=== Reading text ===
Research examines stream restorations with an eye on improving Chesapeake Bay
When it comes to improving the waters of the Chesapeake Bay, one Penn State Harrisburg researcher suggests taking the long view. As a geologist, Jennifer Sliko, assistant teaching professor of earth and geosciences in the School of Science, Engineering, and Technology, is used to studying the earth in the context of thousands of years. But for the Bay, she's only currently talking about decades.
Sliko and colleague Shirley Clark, professor of environmental engineering, are leading a group of undergraduate and graduate students to study the impact of stream restorations on the Bay, the world's largest estuary and a major fishery and ecological resource. The Bay has been plagued by poor water quality that has devastated the area's ecosystem.
Pennsylvania has some 86,000 miles of streams, many of which lead to the Bay. Sliko said that to fix the Bay, the general idea has been to fix the streams dumping water into it. One way to do that is through stream restoration activities such as stabilizing stream banks or creating wetlands. These measures help the species living in and around a stream, reduce stream bank erosion and improve water quality.
"The driving questions behind our research is asking if stream restorations, which are pretty costly, are actually cleaning the water that goes down to the Bay, and are we utilizing our efforts in the best possible manner to restore the stream effectively in the long term," Sliko said.
She explained that while these restoration practices have been tested on a short term scale, like 10 years, she and her students are looking at whether or not the restoration will be effective "in 30, 40, or 50 years down the road."
"We are looking at different restorations and comparing their effectiveness, and also the age of the restoration—something that is often overlooked," Sliko said.
During summer 2018, Sliko, Clark, and their students—Elizabeth Bell, Larissa Ogora, Jeremy Ricketts, Sarah Ryan and Rachel Smolinski—studied several streams primarily in the Susquehanna River Watershed, close to the college campus and also in Lancaster County. This coming summer, Sliko plans to expand the research to more streams.
In one stream that was restored about 20 years ago, the group found a drop in water quality and they are trying to determine what can be done to make sure the restoration is sustainable for the long term.
"This restoration has been in place since the 1990s, and water quality improvement has tapered off a bit. It is possible that land use has changed, so maybe people in the surrounding area are not adhering to some of more rigorous environmental standards," Sliko said. "That amplifies the need for our research; we have to look at these things longitudinally, not just once."
The project was largely funded through the Penn State College of Engineering's Multi-Campus Research Experience for Undergraduates Students (MCREU) program, allowing the group to collaborate with faculty and use labs at University Park.
In the field, they do some analysis in the stream, and then bring water samples back to the labs for further testing.
"We look at different parameters of stream health, such as dissolved oxygen, PH, turbidity (cloudiness of the water), salinity," Ryan, an environmental pollution control graduate student, said.
At the Penn State Harrisburg lab, they test the nitrogen and phosphorus in the water. The undergraduate students also do lab work at University Park, where they test for different types of metals, nitrogen and phosphorus in the soil.

=== Stored records ===
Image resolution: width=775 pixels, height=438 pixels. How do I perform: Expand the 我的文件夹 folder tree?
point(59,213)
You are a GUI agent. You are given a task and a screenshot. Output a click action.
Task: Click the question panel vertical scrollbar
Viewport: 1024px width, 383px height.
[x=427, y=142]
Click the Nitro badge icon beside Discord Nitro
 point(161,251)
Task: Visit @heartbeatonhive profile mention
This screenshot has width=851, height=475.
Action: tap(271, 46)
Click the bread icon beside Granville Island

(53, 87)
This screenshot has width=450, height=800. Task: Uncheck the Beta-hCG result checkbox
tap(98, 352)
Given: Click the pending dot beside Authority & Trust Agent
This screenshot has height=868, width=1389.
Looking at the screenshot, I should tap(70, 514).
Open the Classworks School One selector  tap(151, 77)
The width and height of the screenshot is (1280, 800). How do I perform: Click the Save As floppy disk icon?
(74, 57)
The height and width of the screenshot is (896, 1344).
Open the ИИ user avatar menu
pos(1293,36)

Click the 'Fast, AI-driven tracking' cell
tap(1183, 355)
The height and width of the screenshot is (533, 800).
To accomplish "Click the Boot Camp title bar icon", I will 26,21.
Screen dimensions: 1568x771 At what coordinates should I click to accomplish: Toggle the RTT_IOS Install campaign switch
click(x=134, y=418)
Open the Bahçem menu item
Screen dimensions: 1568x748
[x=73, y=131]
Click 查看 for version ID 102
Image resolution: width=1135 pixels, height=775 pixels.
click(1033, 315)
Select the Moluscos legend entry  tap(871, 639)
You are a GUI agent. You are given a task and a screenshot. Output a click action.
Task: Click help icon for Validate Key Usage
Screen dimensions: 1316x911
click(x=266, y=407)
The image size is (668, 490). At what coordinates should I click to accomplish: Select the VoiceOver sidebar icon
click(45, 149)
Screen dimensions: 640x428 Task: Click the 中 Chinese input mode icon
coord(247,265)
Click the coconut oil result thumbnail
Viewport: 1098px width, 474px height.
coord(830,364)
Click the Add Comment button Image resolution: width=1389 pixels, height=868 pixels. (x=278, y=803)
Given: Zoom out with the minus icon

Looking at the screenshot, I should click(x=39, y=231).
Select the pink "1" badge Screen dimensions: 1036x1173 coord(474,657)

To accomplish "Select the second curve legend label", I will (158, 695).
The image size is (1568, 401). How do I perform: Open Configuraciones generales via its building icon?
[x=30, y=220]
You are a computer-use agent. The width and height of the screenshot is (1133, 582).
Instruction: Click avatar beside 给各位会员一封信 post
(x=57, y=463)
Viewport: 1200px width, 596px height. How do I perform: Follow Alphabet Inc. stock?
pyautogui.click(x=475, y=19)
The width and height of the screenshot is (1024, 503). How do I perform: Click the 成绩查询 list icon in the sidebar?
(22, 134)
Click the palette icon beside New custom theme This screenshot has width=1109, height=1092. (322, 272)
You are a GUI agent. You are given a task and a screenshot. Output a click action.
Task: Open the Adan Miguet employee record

=== Exercise aim ===
In the stream restoration article above, how many miles of streams does Pennsylvania have?

=== Response to the task ===
Some 86,000 miles.